PROVIDED RECORDS below:

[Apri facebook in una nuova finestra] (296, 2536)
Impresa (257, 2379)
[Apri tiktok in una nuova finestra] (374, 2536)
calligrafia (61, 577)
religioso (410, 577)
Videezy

End of PROVIDED RECORDS.

» **EXERCISE DESCRIPTION**
From the records above, extract every line exactly as it stands.

» **EXERCISE RESPONSE**
[Apri facebook in una nuova finestra] (296, 2536)
Impresa (257, 2379)
[Apri tiktok in una nuova finestra] (374, 2536)
calligrafia (61, 577)
religioso (410, 577)
Videezy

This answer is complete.